Von Thomas Schmidt, München

Nach dem antisemitischen Angriff am vergangenen Samstag in München hat sich nun eine tatverdächtige Frau der Polizei gestellt. Der Vorfall, bei dem ein Rabbiner und seine beiden Söhne auf offener Straße judenfeindlich beschimpft und bespuckt worden sein sollen, hatte bundesweit für Aufmerksamkeit gesorgt. Offenbar aufgrund der intensiven Berichterstattung in den Medien meldete sich am Dienstag eine 40-jährige Krankenschwester aus dem Münchner Umland bei der Polizei und gab an, die gesuchte Beschuldigte zu sein. Gegenüber den Ermittlern hat die Frau zwar zugegeben, die jüdische Familie beleidigt zu haben - allerdings bestreitet sie laut der Münchner Generalstaatsanwaltschaft einen antisemitistischen Hintergrund und sagt, sie habe nicht gespuckt.

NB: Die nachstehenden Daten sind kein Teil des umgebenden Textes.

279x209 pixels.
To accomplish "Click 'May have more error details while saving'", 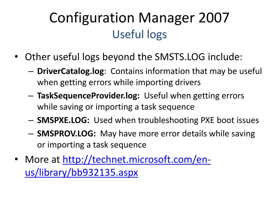I will pyautogui.click(x=177, y=134).
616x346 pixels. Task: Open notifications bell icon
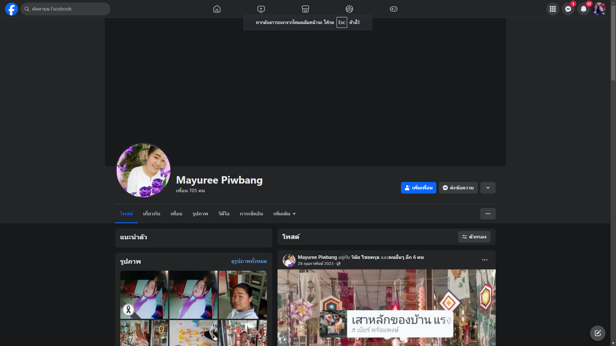(583, 9)
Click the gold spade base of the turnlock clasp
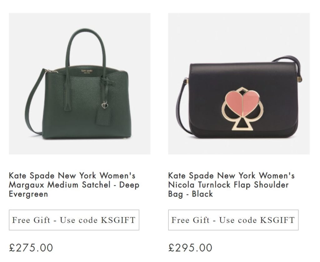 pyautogui.click(x=242, y=124)
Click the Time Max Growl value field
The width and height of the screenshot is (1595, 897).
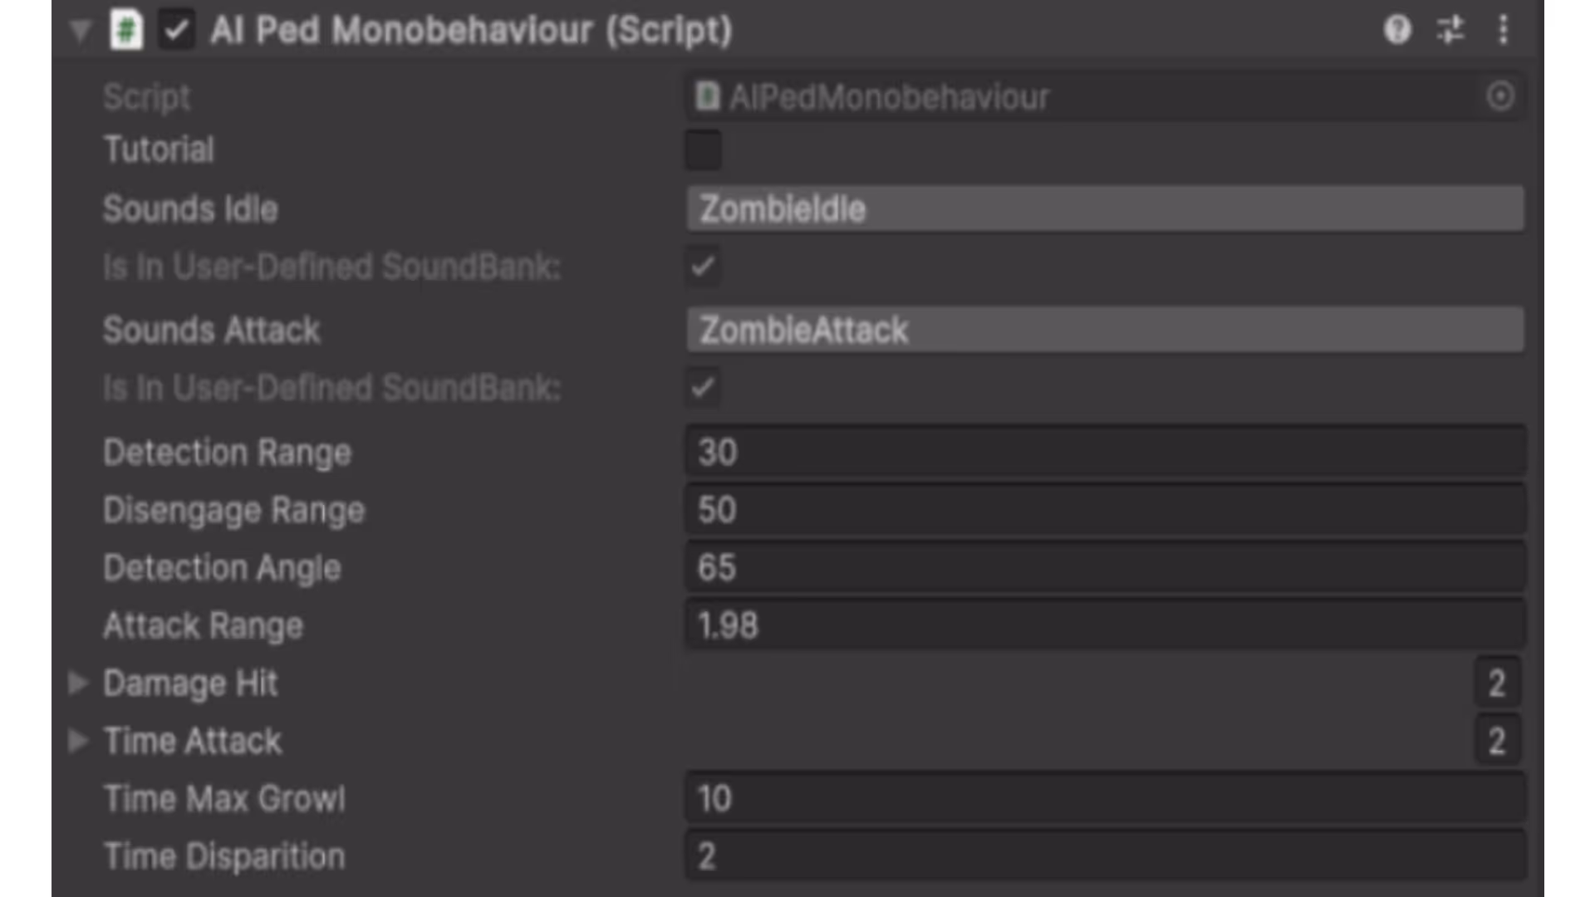tap(1105, 798)
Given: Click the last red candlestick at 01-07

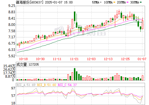Looking at the screenshot, I should tap(142, 25).
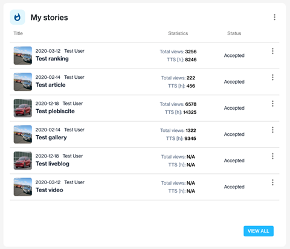Open the Test plebiscite story title

55,111
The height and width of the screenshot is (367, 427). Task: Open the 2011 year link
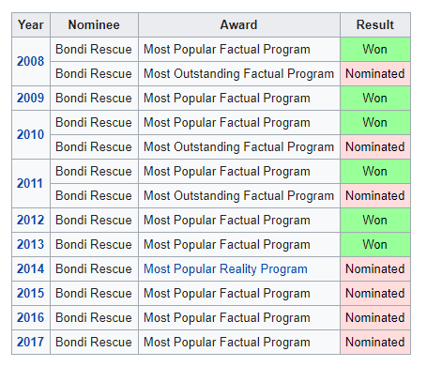coord(30,183)

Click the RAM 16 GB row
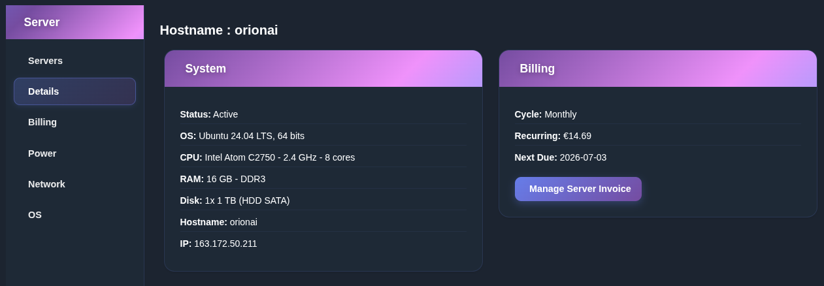(323, 179)
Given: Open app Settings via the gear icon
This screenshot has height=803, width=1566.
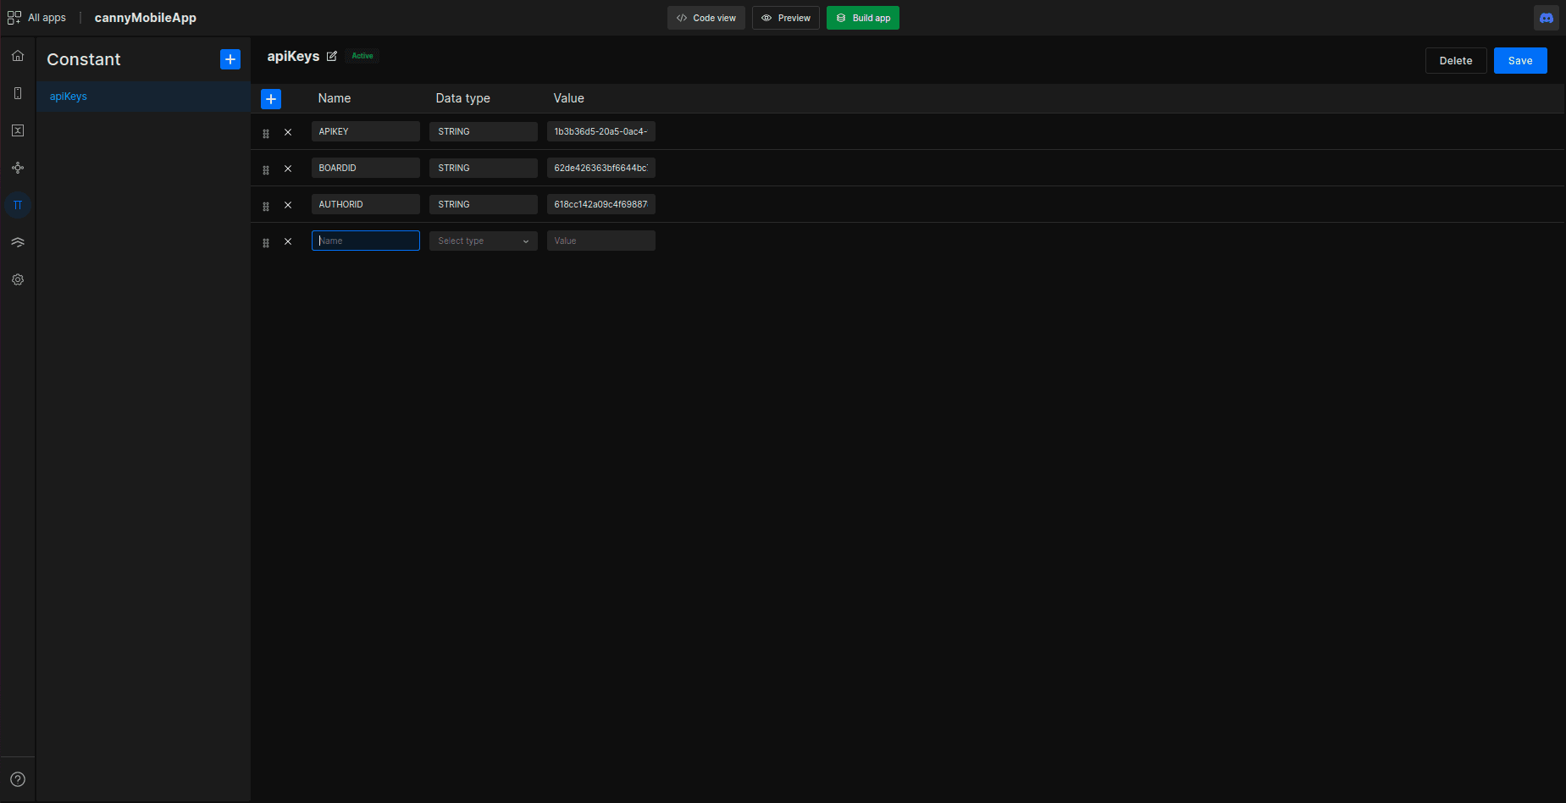Looking at the screenshot, I should [x=17, y=280].
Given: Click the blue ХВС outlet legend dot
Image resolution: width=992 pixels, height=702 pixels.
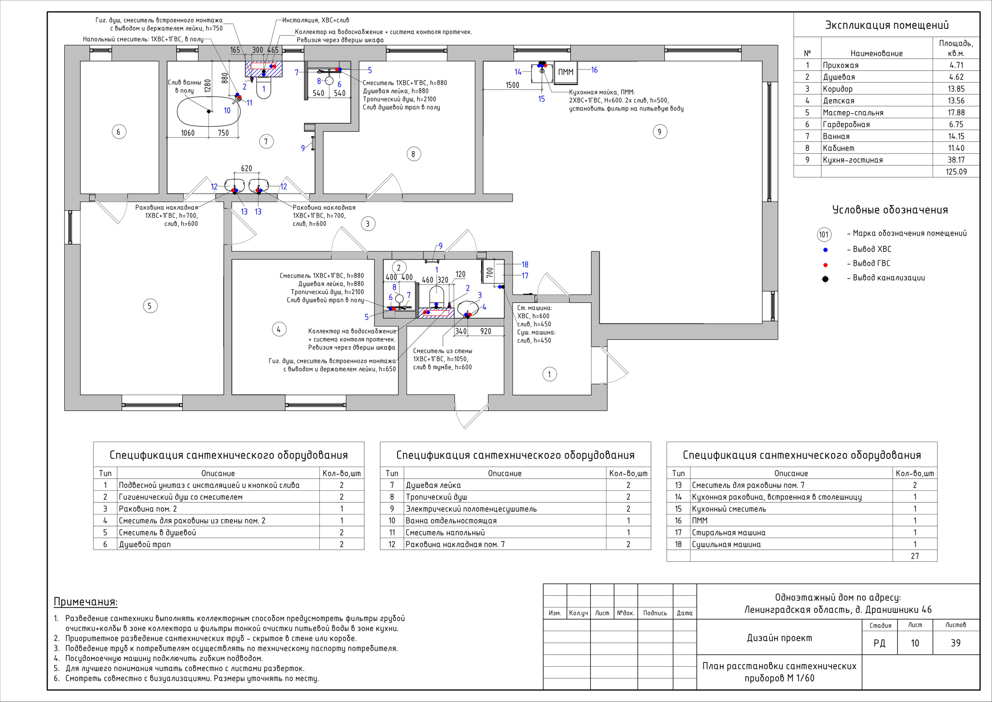Looking at the screenshot, I should point(825,250).
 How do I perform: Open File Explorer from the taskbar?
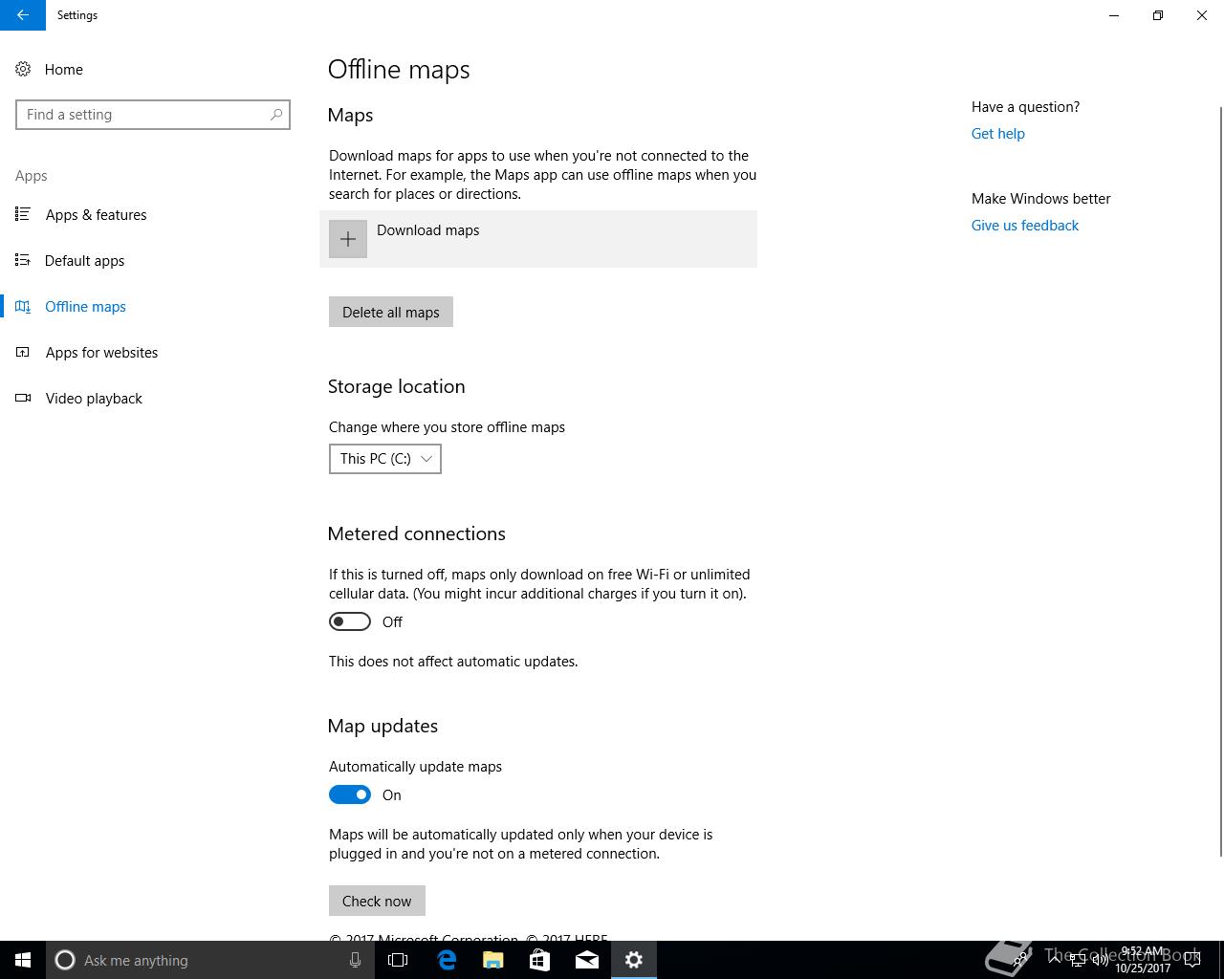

Die Frau werde nach wie vor als Beschuldigte und nicht bloß als Zeugin des Vorfalls geführt, stellte Andreas Franck, Antisemitismusbeauftragter der Münchner Generalstaatsanwaltschaft, am Donnerstag klar. Allerdings sehe die Justizbehörde derzeit keinen Grund, die 40-Jährige, die einen festen Wohnsitz hat, in Untersuchungshaft zu nehmen. Die Polizei war der Krankenschwester ohnehin schon dicht auf der Spur und hatte bereits ermittelt, wer die Gesuchte ist. Doch noch bevor die Beamten ihr einen Besuch abstatten konnten, hatte sie sich schon selbst gestellt.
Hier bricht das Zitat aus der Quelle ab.